Infection with YFC-bacteria induces higher titers of serum Ab. (a) Individual mouse weights recorded daily and expressed as a percentage of their baseline weight (average of d –3–0). 7–8 mice per group. # indicates t test p < 0.01 “-” vs YFC, low doses. * indicates t test p < 0.01 comparing the high doses. (b) Sera were collected on d21 post-vaccination and Ft-specific titers were determined via ELISA. Two-way ANOVA was used to assess the effect of YFC. 7–8 mice per group.

Figure 5

Vaccination with YFC-bacteria alters Ag recognition and limits challenge-induced morbidity. (a) Individual mouse weights recorded daily and expressed as a percent of their baseline weight (average of d –3–0); 8 PBS mice and 15–16 mice per vaccine group. * indicates t test p < 0.01 comparing Ft:- and Ft:YFC. (b) Sera collected 21 d post-vaccination (PV) were assessed by ELISA for Ft-specific Ig, IgG, and IgG2c titers.
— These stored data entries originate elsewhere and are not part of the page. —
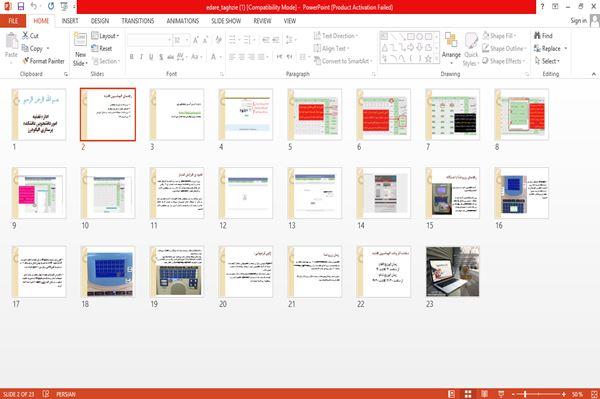Switch to Reading View icon in status bar

pyautogui.click(x=484, y=394)
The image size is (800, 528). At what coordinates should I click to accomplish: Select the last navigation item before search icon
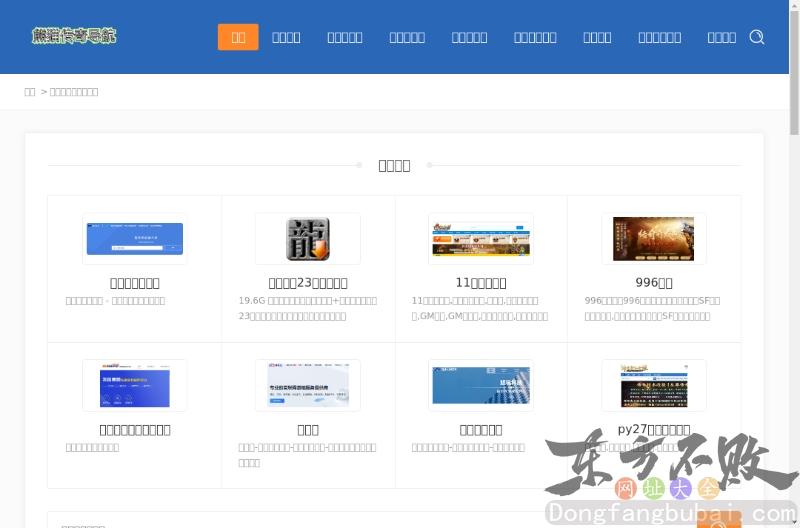click(x=721, y=37)
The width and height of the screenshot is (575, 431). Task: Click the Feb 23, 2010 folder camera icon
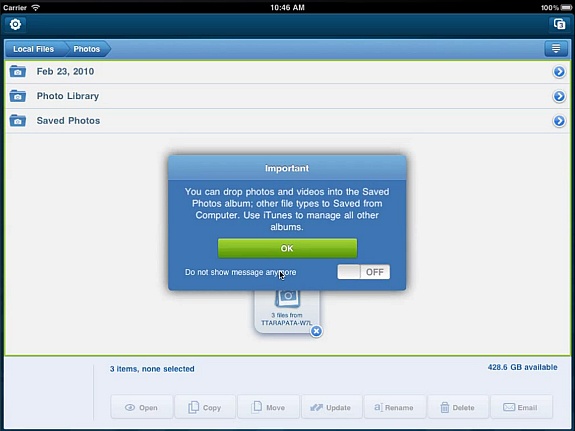[x=18, y=71]
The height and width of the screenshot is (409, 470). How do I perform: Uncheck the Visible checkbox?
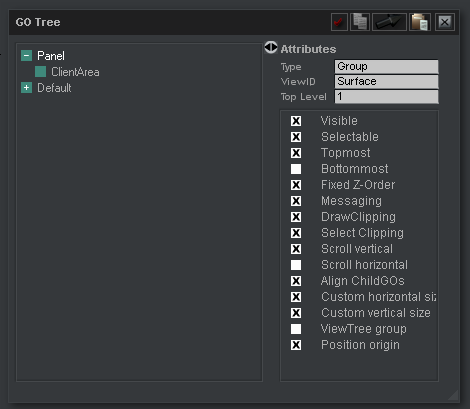296,121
P values derived from t tests of “-” vs YFC. (c) PV sera pooled from “-” or YFC vaccinated mice were used at equal dilution to test IP with Ft Live Vaccine Strain (LVS). Washed bacteria were probed via western blot for Ig HC. (d) PV sera pooled from mice vaccinated with “-” or YFC were used at equal titers to probe by western blot aqueous (A), detergent (D), sarkosyl soluble (SS), and sarkosyl insoluble (SI) phases of WT Ft LVS. (e) PV sera from individual mice vaccinated with “-” or YFC were used at equal titers to probe by western blot A phases of WT Ft LVS. (f) The mice were challenged i.n. with 12k or 48k CFU of WT Ft LVS on d 28 PV. Individual post-challenge mouse weights recorded daily and expressed as a percent of their baseline weight (average of d 26–28 PV) with 4–6 mice per group. # t test p < 0.01 between “-” and YFC at the 12k dose. * t test p < 0.01 between “-” and YFC at the 48k dose. (g) Sera collected on d 21 PC were analyzed by ELISA along with PV sera for total Ft-specific Ig titers. * ANOVA with Tukey post-test p < 0.01 between indicated groups. Fold-increase (PC/PV) of average titer for each group is indicated in parentheses.

Figure 6

Mice vaccinated with YFC-bacteria display improved weight-gain following heterologous challenge. (a) Ft:- and Ft:YFC vaccinated mice were challenged i.n. with Ft LVS RML. Individual post-challenge mouse weights are expressed as a percent of their baseline weight (average of d 26–28 PV) with 7–8 mice per group. * t test p < 0.05 between “-” and YFC for 10⁵ challenge dose. (b) Sera collected on d 21 PC were analyzed by ELISA along with PV sera for total Ft-specific Ig titers. * ANOVA with Tukey post-test p < 0.05 between indicated groups. Fold-increase (PC/PV) of average titer is indicated in parentheses.